### To do
Copy out word for word the part of the data below that starts with the line containing "You are a GUI" and ends with the line containing "pyautogui.click(x=883, y=70)", including both of those lines. Give only those lines.

### Records for processing
■ ■ ■

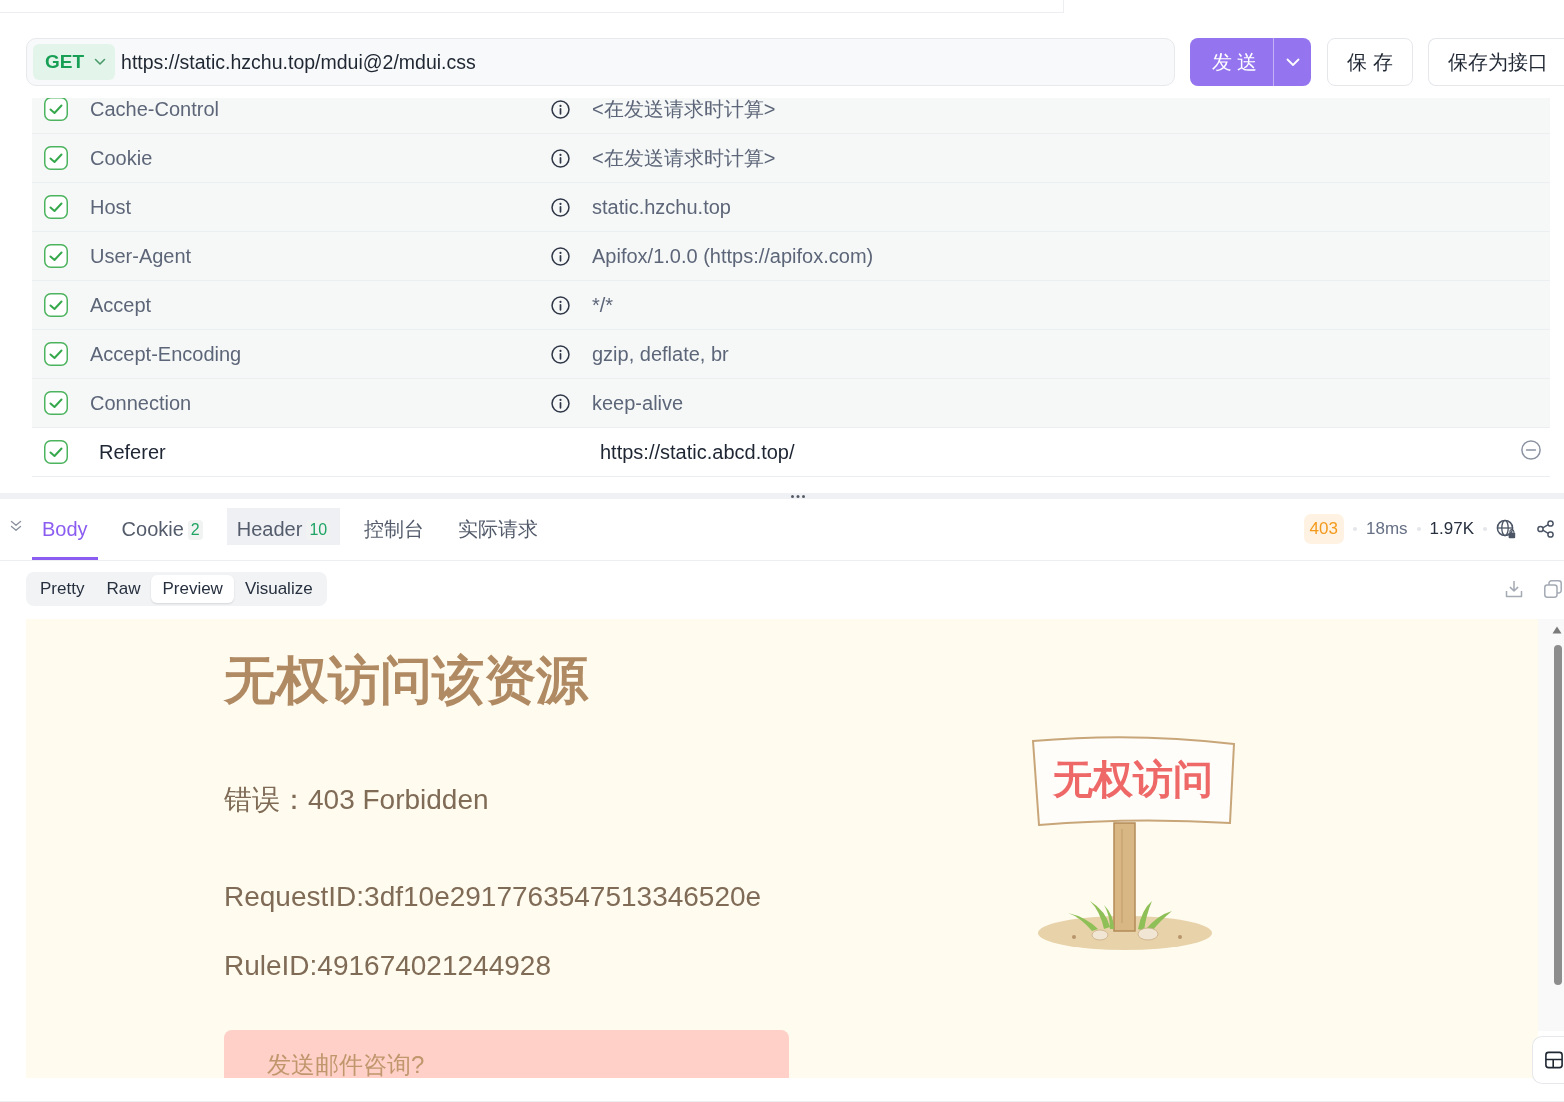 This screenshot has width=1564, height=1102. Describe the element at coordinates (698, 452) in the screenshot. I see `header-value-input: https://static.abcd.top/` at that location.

■ ■ ■

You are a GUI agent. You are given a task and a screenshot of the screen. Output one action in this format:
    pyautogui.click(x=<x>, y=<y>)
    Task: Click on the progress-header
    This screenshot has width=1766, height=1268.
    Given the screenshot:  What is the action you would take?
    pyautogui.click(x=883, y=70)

■ ■ ■

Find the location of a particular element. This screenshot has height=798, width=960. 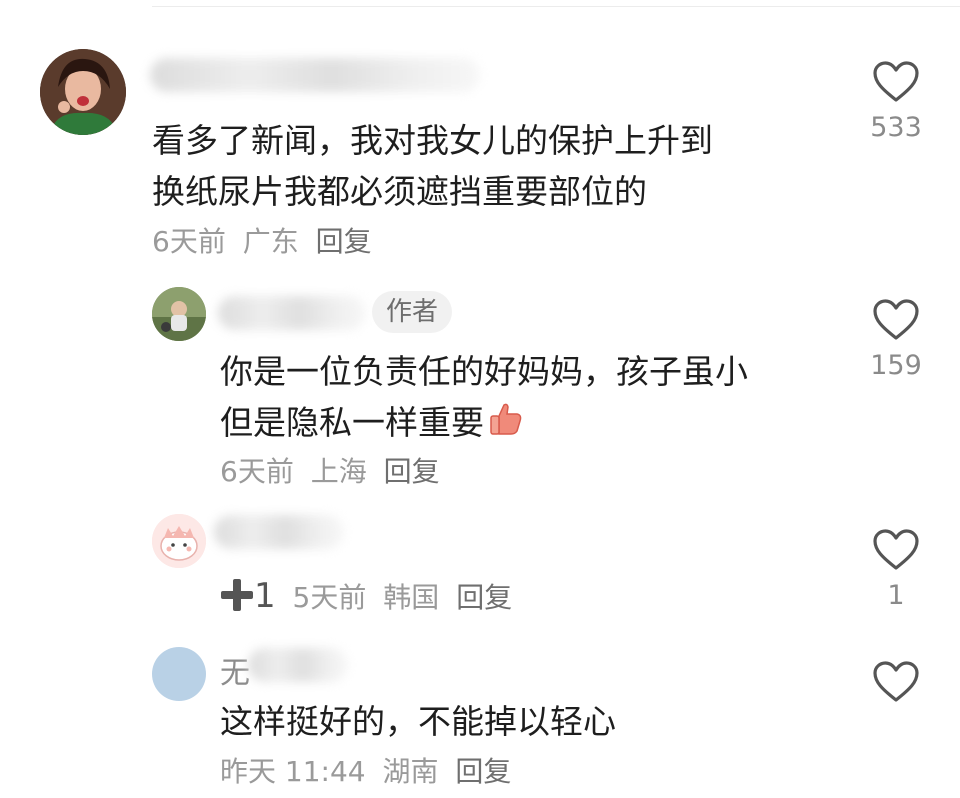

■ ■ ■

### Response area
You are a GUI agent. You are given a task and a screenshot of the screen. Output one action in this format:
    pyautogui.click(x=<x>, y=<y>)
    Task: Click on the progress-header
    This screenshot has width=1766, height=1268.
    Given the screenshot:  What is the action you would take?
    pyautogui.click(x=883, y=70)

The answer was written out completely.